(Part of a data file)
-- Start --

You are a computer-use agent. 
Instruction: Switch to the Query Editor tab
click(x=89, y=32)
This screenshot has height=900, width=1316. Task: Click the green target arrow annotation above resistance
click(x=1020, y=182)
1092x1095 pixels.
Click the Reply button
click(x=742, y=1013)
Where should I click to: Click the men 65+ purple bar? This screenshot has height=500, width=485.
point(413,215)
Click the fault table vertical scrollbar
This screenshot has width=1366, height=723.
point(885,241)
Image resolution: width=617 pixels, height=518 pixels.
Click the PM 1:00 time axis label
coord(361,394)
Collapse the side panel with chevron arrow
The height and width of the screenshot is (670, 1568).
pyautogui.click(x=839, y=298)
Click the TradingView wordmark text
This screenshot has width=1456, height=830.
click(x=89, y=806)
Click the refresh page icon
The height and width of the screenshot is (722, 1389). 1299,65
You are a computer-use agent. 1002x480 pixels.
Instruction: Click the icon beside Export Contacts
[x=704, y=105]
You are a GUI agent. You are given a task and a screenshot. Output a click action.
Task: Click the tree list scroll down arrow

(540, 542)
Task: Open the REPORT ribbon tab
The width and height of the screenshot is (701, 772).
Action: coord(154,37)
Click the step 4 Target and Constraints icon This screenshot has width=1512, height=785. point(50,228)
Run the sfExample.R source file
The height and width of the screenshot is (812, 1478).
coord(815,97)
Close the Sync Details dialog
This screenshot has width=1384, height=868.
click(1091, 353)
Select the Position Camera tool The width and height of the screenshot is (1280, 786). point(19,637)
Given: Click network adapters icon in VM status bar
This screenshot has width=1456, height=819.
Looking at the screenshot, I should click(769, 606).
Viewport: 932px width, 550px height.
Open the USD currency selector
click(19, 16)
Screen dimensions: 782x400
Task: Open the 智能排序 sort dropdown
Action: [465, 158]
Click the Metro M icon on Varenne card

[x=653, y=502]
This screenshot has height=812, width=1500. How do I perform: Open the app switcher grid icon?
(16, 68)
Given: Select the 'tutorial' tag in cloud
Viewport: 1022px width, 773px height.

-- End --

* [WHAT THE EXERCISE ASKS]: Rewrite all the rows above, substituting "Directive" for every "Instruction" and leaving everything else unchanged.

* [FINISHED TASK]:
You are a computer-use agent. 
Directive: Switch to the Query Editor tab
click(x=89, y=32)
This screenshot has height=900, width=1316. Task: Click the green target arrow annotation above resistance
click(x=1020, y=182)
1092x1095 pixels.
Click the Reply button
click(x=742, y=1013)
Where should I click to: Click the men 65+ purple bar? This screenshot has height=500, width=485.
point(413,215)
Click the fault table vertical scrollbar
This screenshot has width=1366, height=723.
point(885,241)
Image resolution: width=617 pixels, height=518 pixels.
Click the PM 1:00 time axis label
coord(361,394)
Collapse the side panel with chevron arrow
The height and width of the screenshot is (670, 1568).
pyautogui.click(x=839, y=298)
Click the TradingView wordmark text
This screenshot has width=1456, height=830.
click(x=89, y=806)
Click the refresh page icon
The height and width of the screenshot is (722, 1389). 1299,65
You are a computer-use agent. 1002x480 pixels.
Directive: Click the icon beside Export Contacts
[x=704, y=105]
You are a GUI agent. You are given a task and a screenshot. Output a click action.
Task: Click the tree list scroll down arrow

(540, 542)
Task: Open the REPORT ribbon tab
The width and height of the screenshot is (701, 772).
Action: coord(154,37)
Click the step 4 Target and Constraints icon This screenshot has width=1512, height=785. point(50,228)
Run the sfExample.R source file
The height and width of the screenshot is (812, 1478).
coord(815,97)
Close the Sync Details dialog
This screenshot has width=1384, height=868.
click(1091, 353)
Select the Position Camera tool The width and height of the screenshot is (1280, 786). point(19,637)
Given: Click network adapters icon in VM status bar
This screenshot has width=1456, height=819.
Looking at the screenshot, I should click(769, 606).
Viewport: 932px width, 550px height.
Open the USD currency selector
click(19, 16)
Screen dimensions: 782x400
Task: Open the 智能排序 sort dropdown
Action: [465, 158]
Click the Metro M icon on Varenne card

[x=653, y=502]
This screenshot has height=812, width=1500. How do I perform: Open the app switcher grid icon?
(16, 68)
Given: Select the 'tutorial' tag in cloud
Viewport: 1022px width, 773px height.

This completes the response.